* _Given exercise_
The essay on ethnicity and racism recommends other articles on cross-cultural topics. List the title and year of each one.

* _Text extract_
● ● ● ● ●

Ethnicity and Racism - Stirring the Pot
@1 May 2005
Other articles dealing with cross-cultures: "Cultural Operating Systems - Thoughts on Designing Cultures", 2010; "Senate Inquiry into the Status of Australian Expatriates", 2004; "Korean, American and Other Strange Habits - You Do It Your Way - two books reviewed", 2003; Individualism or the Group", 2001; "When Is It Rude To Be Rude? - Politeness Across Cultures and Subcultures", 2001; "The Price of Freedom - an Escape from Vietnam", 1984
The topic here is ethnicity. Yet it has been posed to me by a student (below) through the medium of American culture. Maybe that is inevitable...
There is a sense in which a lot of Koreans know more about America than I ever will. It is a focus for their dreams and abominations. For my generation of Australians at least, America has mostly seemed like an extension of the suburban boredom that we know so well at home, so we are often content to leave its deeper mysteries unplumbed. Yet for both the Koreans and for me, love it or loathe it, we find that the superpower of the age becomes a measure for all things, and an unavoidable part of our discourse.
The strange thing is, as an Australian in South Korea, I find myself taken to be knowledgeable on all things American, and trapped into parading my personal narrow vision of that culture through the prism of my own. The e-mail from a student below draws me relentlessly into comparisons. Ethnicity is always a volatile topic. Well, judge it through your own prism, as you must ....
Hi, teacher can you remember me?
The reason I writing this e-mail to you is to ask you about the ethnic segregation in U.S.
As I remember you were...from Australia. Am I correct? ^^;; If you don't know about that topic and if you don't want to answer to my question for collecting some data because you're busy.....It's OK .... I'm just sending an e-mail to share some idea about unfairness for immigrants who living in some foreign countries....

● ● ● ● ●

* _Recorded information_
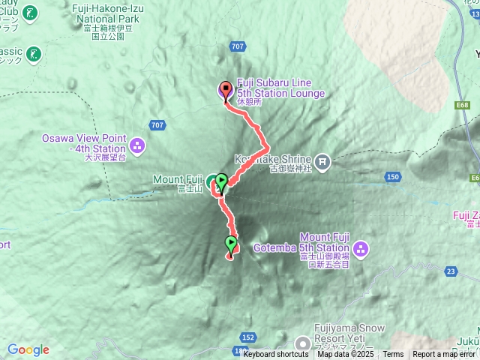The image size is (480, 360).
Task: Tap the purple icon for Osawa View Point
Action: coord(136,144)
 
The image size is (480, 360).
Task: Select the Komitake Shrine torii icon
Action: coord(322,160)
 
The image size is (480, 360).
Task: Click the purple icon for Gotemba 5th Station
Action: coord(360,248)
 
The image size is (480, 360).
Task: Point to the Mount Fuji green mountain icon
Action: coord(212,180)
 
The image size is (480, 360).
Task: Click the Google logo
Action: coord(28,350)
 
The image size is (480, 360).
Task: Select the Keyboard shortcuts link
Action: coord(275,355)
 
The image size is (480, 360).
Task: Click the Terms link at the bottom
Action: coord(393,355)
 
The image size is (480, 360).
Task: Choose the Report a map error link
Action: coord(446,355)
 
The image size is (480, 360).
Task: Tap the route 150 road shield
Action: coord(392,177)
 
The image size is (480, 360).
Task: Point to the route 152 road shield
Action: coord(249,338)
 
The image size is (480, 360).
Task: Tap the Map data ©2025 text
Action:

● ● ● ● ●

* _Task output_
- Cultural Operating Systems - Thoughts on Designing Cultures (2010)
- Senate Inquiry into the Status of Australian Expatriates (2004)
- Korean, American and Other Strange Habits - You Do It Your Way - two books reviewed (2003)
- Individualism or the Group (2001)
- When Is It Rude To Be Rude? - Politeness Across Cultures and Subcultures (2001)
- The Price of Freedom - an Escape from Vietnam (1984)